Ironically, this would also describe the writing of AI/LLMs themselves when you prompt them to show any sort of character or express a "personal" opinion. At this rate Sam could get replaced by an actual AI halfway through the singularity and literally nobody would notice.

It reads like a particularly opaque sort of intentional hype cycle that might be mostly designed to inspire us to transfer tons of wealth to them before AI progress stalls out for a while.

If I had to guess they feel the AGI competition, current Claude is near-strictly better already and the recent Deepseek V3 seems quite close while being orders of magnitude cheaper (epistemic status: haven't tested much yet). If I had no big-dick reveals in the pipeline I'd probably look to cut and run too.

Ironically, this would also describe the writing of AI/LLMs themselves when you prompt them to show any sort of character or express a "personal" opinion.

It does, but at least with some prompt engineering you can get them to distill down to the actual informational content.

At this rate Sam could get replaced by an actual AI halfway through the singularity and literally nobody would notice.

Perhaps that's the joke. This is him asking the latest GPT model to spit out his annual report and see if anybody calls him on it.

If I had to guess they feel the AGI competition, current Claude is near-strictly better already and the recent Deepseek V3 seems quite close while being orders of magnitude cheaper (epistemic status: haven't tested much yet). If I had no big-dick reveals in the pipeline I'd probably look to cut and run too.

I already got suspicious when they released SORA to the wild, which is an impressive model but is now arriving late to the table in terms of publicly-available video generation capabilities.

OpenAI had what seemed like a 'comfortable' lead for about a year there, but if progress had remained exponential or even linear from the past models they should be running away with the game.
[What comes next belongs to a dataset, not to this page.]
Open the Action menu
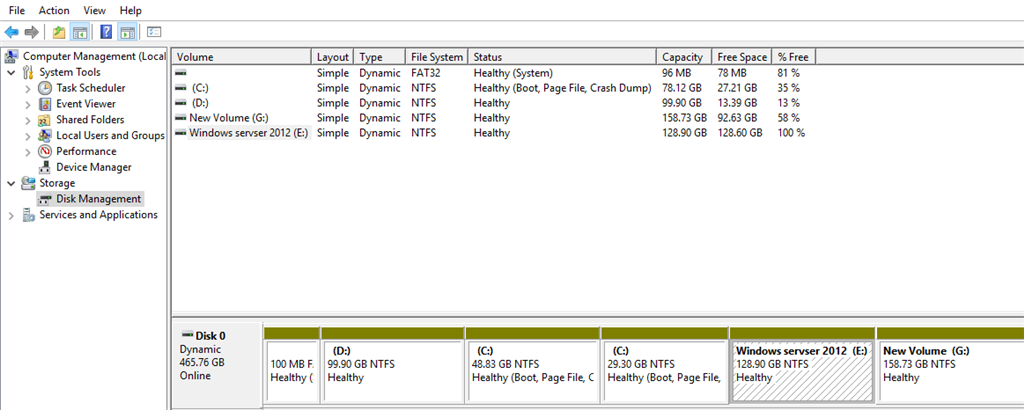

Instead the other close competitors seem to be chomping steadily away at their lunch.

OpenAI had what seemed like a 'comfortable' lead for about a year there, but if progress had remained exponential or even linear from the past models they should be running away with the game. Instead the other close competitors seem to be chomping steadily away at their lunch.

"When you see exponential, think logistic" seems to remain a useful rule-of-thumb. (I'm not sure of the source; I find only me when I search but I know I didn't originate it)
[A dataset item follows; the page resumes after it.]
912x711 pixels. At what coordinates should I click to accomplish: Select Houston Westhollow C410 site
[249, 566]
Yep. I may be wrong but I seem to recall that there was a brief period of time where a lot of folks in the space did genuinely think improvements would continue to follow the exponential curve even if individual jumps between new models were a little smaller.

Or at least were willing to hype it that way. I'm prepared to be corrected if my memory is faulty there.

There was certainly a 'vibe' that we might have activated the fast takeoff scenario.

For what it's worth, this is still the vibe, indeed more than ever, and I do not understand what was the change you're implying you have noticed. After o3, the consensus of all top lab researchers seems to be "welp we're having superintelligence in under 5 years".

I guess I'd call it a bifurcation.

I read the material that suggests all the pieces are in place to achieve superintelligence.

But I'm also reading reports that the most recent training runs are seeing diminishing returns. So making the models BIGGER isn't giving the same results.

Which certainly explains why OpenAI hasn't pushed ChatGPT5 out the door, if it can't demonstrate as significant an improvement as 3-4 was.

So improvements and tweaks to existing models are giving us gains in the meantime, it isn't very clear to me where the quantum leap that will enable true AGI/Superintelligence is hiding. Which is more a me issue, I'm certainly not an insider. I'm just seeing two sides, those who think moar compute is good enough, and those who think its going to take some tricky engineering.

And Altman sure isn't telling us what he's seeing. So my question is whether he's playing cards close to the vest to avoid popping the hype bubble or because he really thinks he's going to blow us away with the next product. Possibly blow us away in the most literal meaning of the word.